This volume will remain online but won't be merged into the new site. While I'm not pleased with every single entry, they still represent a snapshot of a moment and a felling. Hopefully these old entries represent stages of growth and persistent development.

So join me at the NEW, way more impressive, ChargingThroughLife.com and become a fan on Facebook.

Thank you for your continued support, interest, and friendship.

-SAM
Thursday, April 28, 2011

It's time to make a decision

When Alice was making her way through Wonderland and came to a fork in the road she asked a cat,
"Will you tell me, please, which way I ought to go from here?"
"That depends a good deal on where you want to get to," said the cat.
"I don't much care where –" said Alice
"Then it doesn't matter which way you go," said the cat.
I have spent a year standing at that fork in my life looking down a few different paths, unsure which to take; having just come from a horrible land of corporate life that I don't much wish to return to. One of life's paths takes me in a bit of a U-Turn back to corporate life but promises to be better, different, safe, and an all-together better experience. The other path, which I've tapped my toe on a couple of times, is dark and menacing with absolutely no road signs or promises of a destination.

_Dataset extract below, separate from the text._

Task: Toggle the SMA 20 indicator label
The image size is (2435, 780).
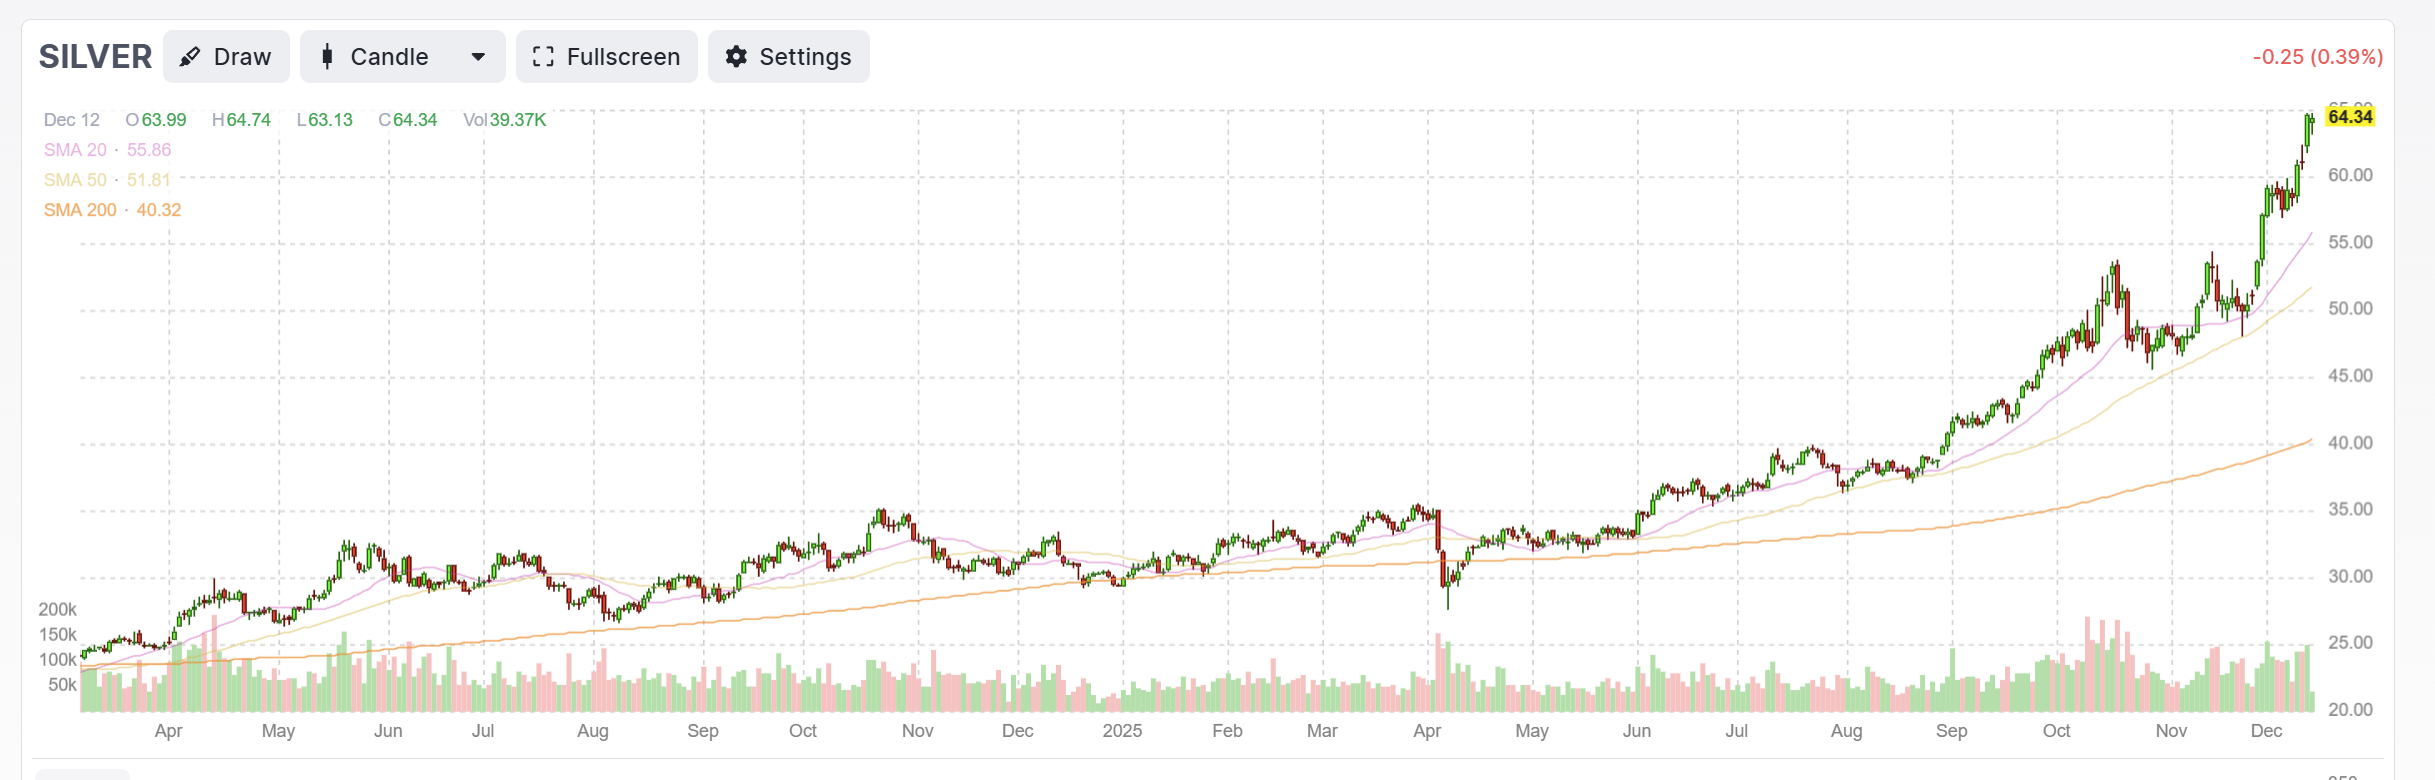Action: (x=107, y=150)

I've written about this impasse before and the choices I need to be taking seriously in my life right now. The luxury of time is quickly becoming impatient with my inaction and luck will inevitably run out on the things in my life I have placed in limbo during this Time Out of mine.

When I ask my friends, the people I most trust, which path of life to take, they almost all say to me, "Just Get A Damn Job Already!!" And they are right, it's time for me to be earning some real income again. But as I pointed out last night, a "job" isn't the only means to earn income. It's just the easiest.

There was an Ah-Ha moment this week while reading a cool blog, "Smart Passive Income." The realization was that, unlike with most "jobs" if I were to find my own ways to earn income on my own, I'm not limited to just one source. I could have many streams of revenue. And actually, I had better have multiple streams of income because any home-based internet business is going to take time to build and pay low in the beginning. So relying on just one would be setting yourself up for failure.

Once again I'm back to the thought process of building my own businesses and relying on myself instead of taking the advice of my friends to just go get a job already. But being practical, I am thinking about all the what if's. What if I don't make any money? What if I am not creative enough? What if I get bored or distracted? What if I don't earn enough to handle emergencies? What if I fail?
Life isn't in the to-do list or the fear of "what will happen if" or the longing of "I'll be happy as soon as..." It isn't in your dreams or plans or goals. Life is in the spaces between those things.
That was from a book I'm reading, "Zero to Zillionare" and it drives an important point home. Life is happening now whether or no you are participating in it. Life doesn't really happen later - it happens now. So being mired in indecision only cheats you from all that life has to offer.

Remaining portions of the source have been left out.